Non hanno voluto farlo. Perché trovano assolutamente normale che sia la politica a comandare sulla Rai. Tramite direttori- manutengoli a cui telefonare gli ordini di scuderia, o a cui nemmeno telefonare perché gli ordini li conoscono già. E tramite carrozzoni turbolottizzati modello commissione di Vigilanza e Authority per le Comunicazioni. Se Bertinotti è il politico più invitato a Porta a Porta, se nei salotti trash di Masotti e La Rosa non manca mai una folta rappresentanza del centrosinistra, se l’opposizione non è riuscita ad assentarsi nemmeno per un giorno dagli strapuntini della Rai mentre ne venivano cacciati i giornalisti e gli attori liberi, se nei programmi fin qui abbozzati dall’Unione non c’è una parola sulla libertà d’informazione (a parte quelle solitarie di Roma- no Prodi), se le uniche proteste contro la tv riguardano un mancato invito nel salotto di turno o un sondaggio sgradito, un motivo c’è. E non è, purtroppo, la distrazione. È l’allergia alla libertà, un’allergia paurosamente contagiosa. Come il conflitto d’interessi «epidemico» di cui parla Guido Rossi.

Ora gli stessi leader invecchiati di un lustro, messi di fronte agli stessi problemi incancreniti da cinque anni di regime mediatico, tenderanno naturalmente a riprodurre gli stessi comportamenti. Cioè a non fare la legge sul conflitto d’interessi, la legge antitrust, la legge che libera la tv dal giogo dei partiti. Chi pensa che, appena la sinistra vincerà le elezioni, automaticamente i partiti usciranno da Viale Mazzini con le mani alzate, si illude. Dovranno essere i cittadini a costringerli, pretendendo impegni precisi prima delle elezioni. E, dopo, evitare di sedersi sugli allori, ma vigilare giorno per giorno per evitare che vada a finire come l’altra volta. Mentre si discetta sul pericolo di un «berlusconismo senza Berlusconi», se ne trascura un altro: il berlusconismo di parte del centrosinistra con Berlusconi, sia esso all’opposizione (come nel 1995-2001) o al governo (come dal 2001 a oggi).

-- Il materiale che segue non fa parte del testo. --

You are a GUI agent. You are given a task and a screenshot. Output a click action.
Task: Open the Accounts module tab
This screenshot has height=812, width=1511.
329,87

Perché il Cavaliere, anche se dovesse perdere, non se ne andrà a Tahiti né alle Bermuda: resterà come la volta scorsa in Parlamento o – potendo – al Quirinale. Per condizionare la maggioranza (la riforma elettorale serve a garantirgli quantomeno un’ampia minoranza) e salvare un’altra volta la sua roba, seduto su un patrimonio di almeno 10 milioni di euro e – se non cambierà nulla – su tre reti Mediaset e una rete e mezza della Rai. Così, a chiunque tentasse eventualmente di scalfire il suo monopolio incostituzionale, tremerebbero ancora le gambe. E sarebbe inevitabile un nuovo inciucio. Tutti i dibattiti pelosi degli ultimi mesi su «quanto conta la tv nella politica», che di solito si concludono con la risposta «la tv nella politica non conta, infatti Berlusconi ha perso le elezioni europee e regionali», sono finalizzati a questo: a spianare la strada all’ennesimo inciucio, assicurando una congrua «buonuscita » a chi peraltro non ha alcuna intenzione di uscire.

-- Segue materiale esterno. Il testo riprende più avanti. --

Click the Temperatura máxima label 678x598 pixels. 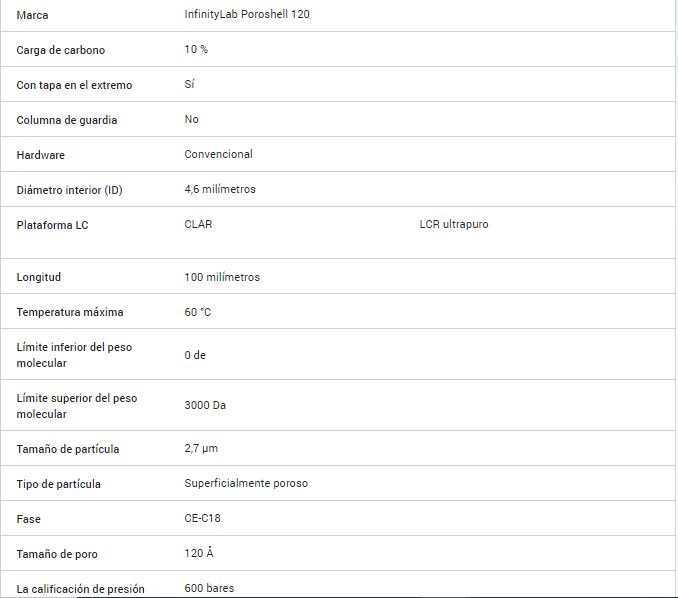pos(70,312)
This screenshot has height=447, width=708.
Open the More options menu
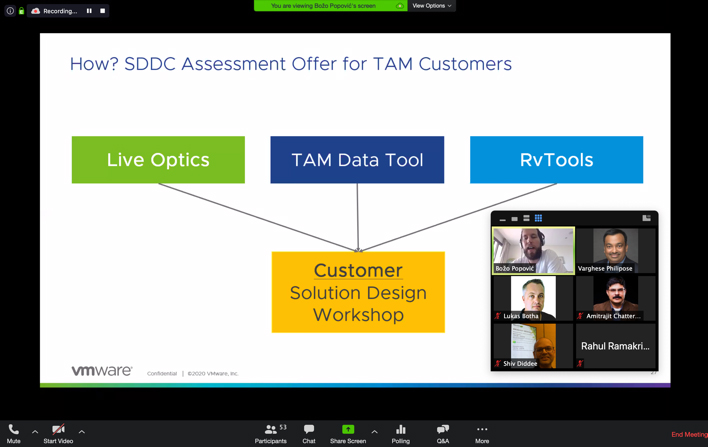(482, 433)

Nessuno in possesso delle sue facoltà mentali può davvero pensare che «le tv non contano»: anzi, tutti sanno che contano moltissimo. Contano per dettare l’agenda unica ai cittadini, espellendo gli argomenti scomodi dal teleschermo e dunque dalle nostre teste. Servono per tenere artificialmente in vita partiti e uomini politici che, senza «apparire» in tv, sarebbero già spariti da un pezzo. Servono per premiare i «buoni» e punire i «cattivi». Servono per firmare contratti con gli italiani senza gli italiani, e poi per farli dimenticare quando li si è platealmente traditi. Servono – lo dicono gli esperti veri – a spostare dal 3% (secondo Alessandro Amadori) al 6% (secondo Giovanni Valentini e Renato Mannheimer) dei voti di quei milioni di italiani che s’informano (si fa per dire) soltanto azionando il telecomando, senza mai sfogliare un giornale, leggere un libro, navigare su internet.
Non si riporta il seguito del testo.